Schriftliche Aufgaben:
[1] In welchem Jahr erschien laut dem Interview mit Thomas Glavinic sein Roman „Das größere Wunder“?
[2] Nenne alle Personen, die im Interview mit Thomas Glavinic namentlich vorkommen.
[3] Zitiere aus dem Interview mit Thomas Glavinic die Stelle von „Sein letzter Roman“ bis „du eigentlich Interviews?“.

„Wie soll jemand über Abgründe schreiben, wenn er selbst keine hat?“ Schriftsteller Thomas Glavinic im Gespräch

Schreiben ist ja eine Aufgabe für ein klares Gehirn, sagt Thomas Glavinic. Aber über wirkliche Abgründe kann auch kein total ausgeglichener, unneurotischer Mensch schreiben. Der Wiener Schriftsteller über Grenzen, die man für ein gutes Buch überschreiten muss. Von Markus Brandstetter.

Sein letzter Roman „Das größere Wunder“ erschien 2013 – und auch wenn sich das Buch zum Zeitpunkt unseres Gesprächs in der 13. Auflage befindet, hält Thomas Glavinic das Wort „Bestsellerautor“, wie er erklärt, für fragwürdig. Zehn Romane hat er seit 1998 veröffentlicht, zählt längst als einer der erfolgreichsten deutschsprachigen Autoren der Gegenwart. ROLLING STONE traf Glavinic in seinem Stammlokal im vierten Wiener Gemeindebezirk zum Gespräch. Von Markus Brandstetter.

Magst du eigentlich Interviews?

Wenn jemand von mir die Sekundärliteratur zu meinen Büchern hören will, mag ich Interviews nicht. Meine eigenen Bücher zu interpretieren ist erstens nicht meine Aufgabe, und zweitens unmöglich. Ich verstehe sie ja selbst nicht vollständig. Es kommt bei Interviews auch an darauf, mit wem man spricht. Wenn man es zum Beispiel mit einer Redakteurin zu tun kriegt, bei der sofort ersichtlich wird, dass sie das Buch maximal schnell quergelesen hat und einem in ihren Fragen mit den ärgsten Schriftstellerklischees zu Leibe rückt: Was soll das für ein Interview werden? Das macht keinen Spaß – aber gut, bis zu einem gewissen Grad gehört auch das zum Job. Daraus entstehen jene Interviews, nach denen es wieder heißt: „Der ist aber schwierig!“ (lacht). Ich halte mich ja für überhaupt nicht schwierig. Lemmy Kilmister hat einmal gesagt: Es gibt Leute, die beleidigen deine Intelligenz und wundern sich dann, wenn du reagierst.

Und Lesungen? Als du deinen letzten Roman „Das größere Wunder“ veröffentlicht hast, hast du im Wiener Museumsquartier gelesen, das war vor einer Riesenmenge. Macht dir so etwas Spaß?

Bereitgestellte Angaben:
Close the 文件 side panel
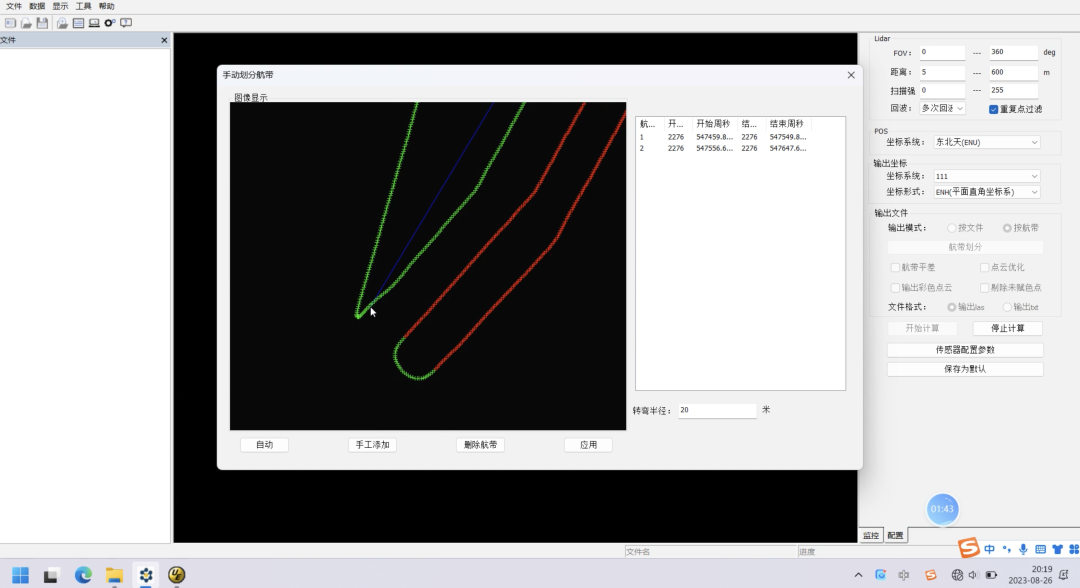 click(164, 40)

Antworten je Aufgabe:
[1] 2013

[2] Thomas Glavinic, Markus Brandstetter, Lemmy Kilmister

[3]
Sein letzter Roman „Das größere Wunder“ erschien 2013 – und auch wenn sich das Buch zum Zeitpunkt unseres Gesprächs in der 13. Auflage befindet, hält Thomas Glavinic das Wort „Bestsellerautor“, wie er erklärt, für fragwürdig. Zehn Romane hat er seit 1998 veröffentlicht, zählt längst als einer der erfolgreichsten deutschsprachigen Autoren der Gegenwart. ROLLING STONE traf Glavinic in seinem Stammlokal im vierten Wiener Gemeindebezirk zum Gespräch. Von Markus Brandstetter.

Magst du eigentlich Interviews?